6. The standard for temporary disability must be revisited. The general principle of total disability is that a worker must be unemployable. However, in cases of temporary disability a worker’s hypothetical ability to perform other work is largely irrelevant. As a matter of practicality, it is unreasonable to expect a temporarily disabled worker to seek out other employment or to engage in vocational retraining when that worker has a reasonable expectation of returning to his or her previously employment (and employer) and in fact may be prohibited from seeking other employment due to a collective bargaining agreement, employer policy, or employment contract. A temporarily disabled worker should be paid for total disability as long as they are unable to return to their former employment or any modified duty position reasonably offered by the employer.
7. Data must be collected and oversight brought to the use of so-called “independent medical examiners” by insurers. The frequency and extent to which IMEs report disability and need for treatment should be tracked, as well as the frequency with which their opinions are accepted following litigation.
8. Administrative inefficiency must be eliminated. Hearing requests must be processed in a timely manner. Litigation should be discouraged in the absence of a “joined issue,” as should duplicative or “investigatory” testimony. Depositions should be eliminated in favor of in-person testimony, or restricted to extraordinary circumstances. To the extent that depositions are retained, regulatory guidance must be provided as well as real-time access to a WCL Judge to obtain rulings on disputed matters. Reserved decisions should be issued within 30 days. Appeals should be decided within 60 days.
9. A worker-friendly culture consistent with the intent of the statute should be encouraged on the part of Board personnel, including WCL Judges. In the current environment RFA-2 forms are treated as credible, while RFA-1 forms are treated with skepticism. Insurer lack of compliance is routinely excused. Current statutory and regulatory provisions are inconsistently enforced.
10. The Medical Treatment Guidelines should be withdrawn.
11. The 2012 Guidelines should be applied as intended, and supplemented with a consistent mechanism that creates predictability of claim values and which can be effectively implemented by WCL Judges and attorneys.
There are many subsidiary issues that must be considered in correcting the systemic problems that obstruct access to benefits for injured workers; our list is not intended to be comprehensive.
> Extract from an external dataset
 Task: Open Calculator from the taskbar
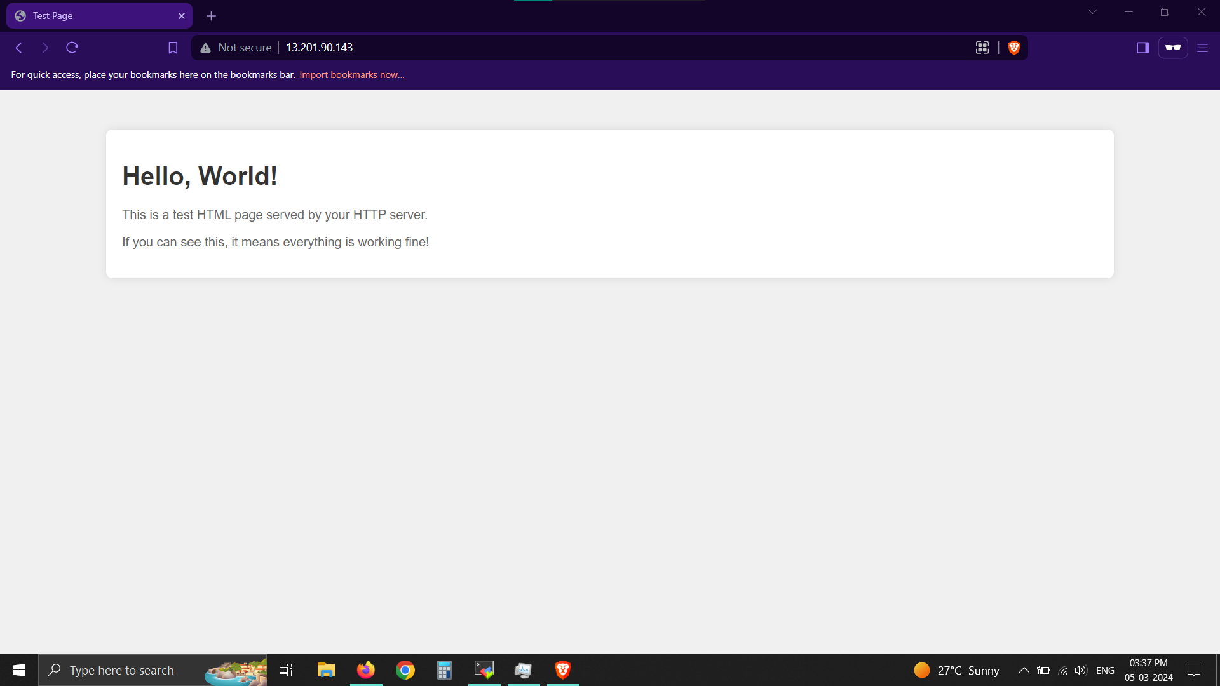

Any initiative to “re-engineer” the system must restore its original purpose: protecting and compensating those who are injured or become ill in the course of their employment. Over the past twenty years, this purpose has been obscured by disingenuous and well-orchestrated campaigns to boost insurer profits at the expense of worker benefits. It is time for the system to “get back to basics” and take care of injured workers.